Difícil, sí; a pesar mío debo confesar que hay algo difícil, y este es uno de los
casos difíciles. Ya sé que ustedes creen seguramente que yo no me atrevo a contar
el cuentecito; por eso están ustedes tan tranquilos y tan sentados, sin disponerse
a despejar el teatro, no sin antes llamarme algo… Pero, ustedes no me conocen. Ustedes
no saben de qué modo la palabra imposible excita mis nervios; todo el azahar del
mundo no bastaría a calmarlos, como todo el azahar del mundo no bastaría a dar a
mi cuento un aspecto inocente. Advierto que empiezan ustedes a ponerse serios; empiezan
ustedes a temer que yo sea capaz de todo. Tranquilícense ustedes; yo contaré el
cuento, no lo duden ustedes; pero mi apuesta no sólo consiste en contarlo, sino
en que ustedes lo escuchen; porque, claro está que contarlo en el vacío no tendría
dificultad ninguna, y ya dije que la palabra difícil me exaspera tanto como la palabra
imposible.
Para que ustedes me escuchen, debo contar el
cuento de cierta manera… Eso es lo difícil; pero no imposible. Advierto que ya están
ustedes tranquilos; pensarán ustedes que, al fin y al cabo, el cuento no tendrá
nada de particular… ¡Ah! El cuento es tremendo; capaz de ruborizar (me horripilan
las frases consagradas) capaz de ruborizar a un acomodador del Salón de Actualidades.

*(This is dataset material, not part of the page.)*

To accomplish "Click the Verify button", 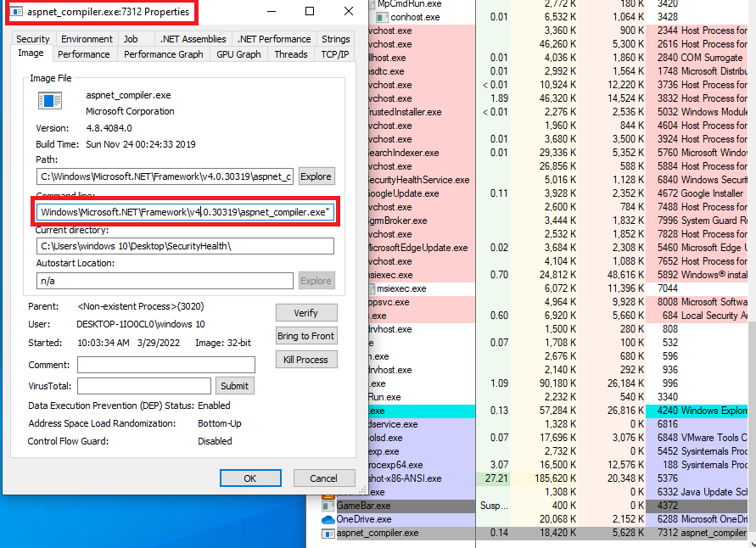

¿Cómo contarlo sin que, al oírlo, las señoras no se levanten como un solo hombre
y los caballeros, por galantería, no se crean en el caso de acompañarlas… y yo me
quede solo, solo ante los acomodadores, que no serán tampoco tan ajenos al rubor
como los del susodicho Salón, avezados al tango con todos sus pormenores? Pues bien;
contaré el cuento, y lo contaré de tal manera que de ustedes exclusivamente dependa
su inmoralidad. Si observan ustedes la actitud conveniente, si saben ustedes protestar
en el momento oportuno, la inmoralidad habrá desaparecido como por encanto y cualquier
novela de la Biblioteca Rosa será un cuento de Boccaccio comparada con mi cuento…
Y va de cuento.
Este era un matrimonio, compuesto, como la
mayor parte de los matrimonios, de una mujer, un marido y un… (ya se adelantan ustedes
con malicia. ¿No les advertí a ustedes que de ustedes depende todo?). De una mujer,
un marido y un niño de pocos meses, de muy pocos… Como en todos los matrimonios,
la mujer no quería nada al marido… ¿Encuentran ustedes demasiado categórica mi afirmación?

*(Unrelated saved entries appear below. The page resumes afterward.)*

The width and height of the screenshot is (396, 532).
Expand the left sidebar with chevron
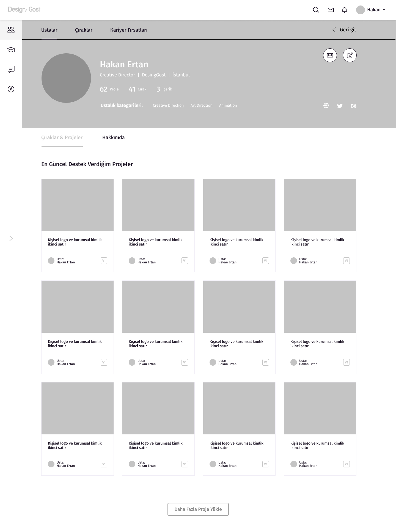(x=11, y=238)
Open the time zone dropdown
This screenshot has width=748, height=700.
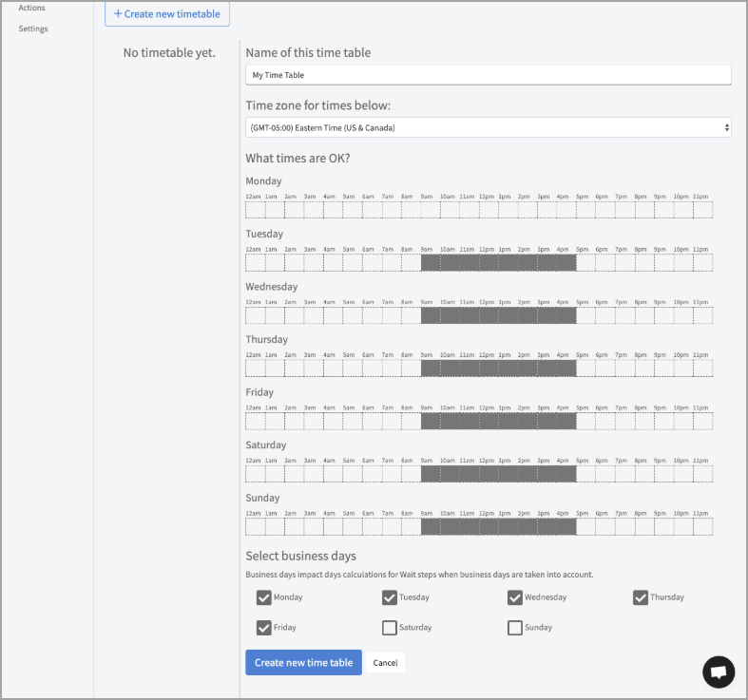pyautogui.click(x=488, y=127)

Pues bien; yo la sostengo y me ratifico. No hay matrimonio en que la mujer quiera
al marido… ¿Se escandalizan ustedes? ¿Necesitan ustedes una prueba?… En este momento
estoy seguro de que me escuchan infinidad de señoras casadas… Si hay una, una sola,
que quiera a su marido, yo le ruego que se levante y que lo diga en voz muy alta:
“Yo quiero a mi marido.” (Pausa.) ¿Lo ven ustedes? ¡Ni una sola! Ya dije a ustedes
que de su actitud dependía la inmoralidad de mi cuento. ¿Puede darse nada más inmoral
que entre una porción de señoras casadas no encontrar ni una sola que quiera a su
marido? Gané mi apuesta. Y ahora soy yo el que se retira escandalizado.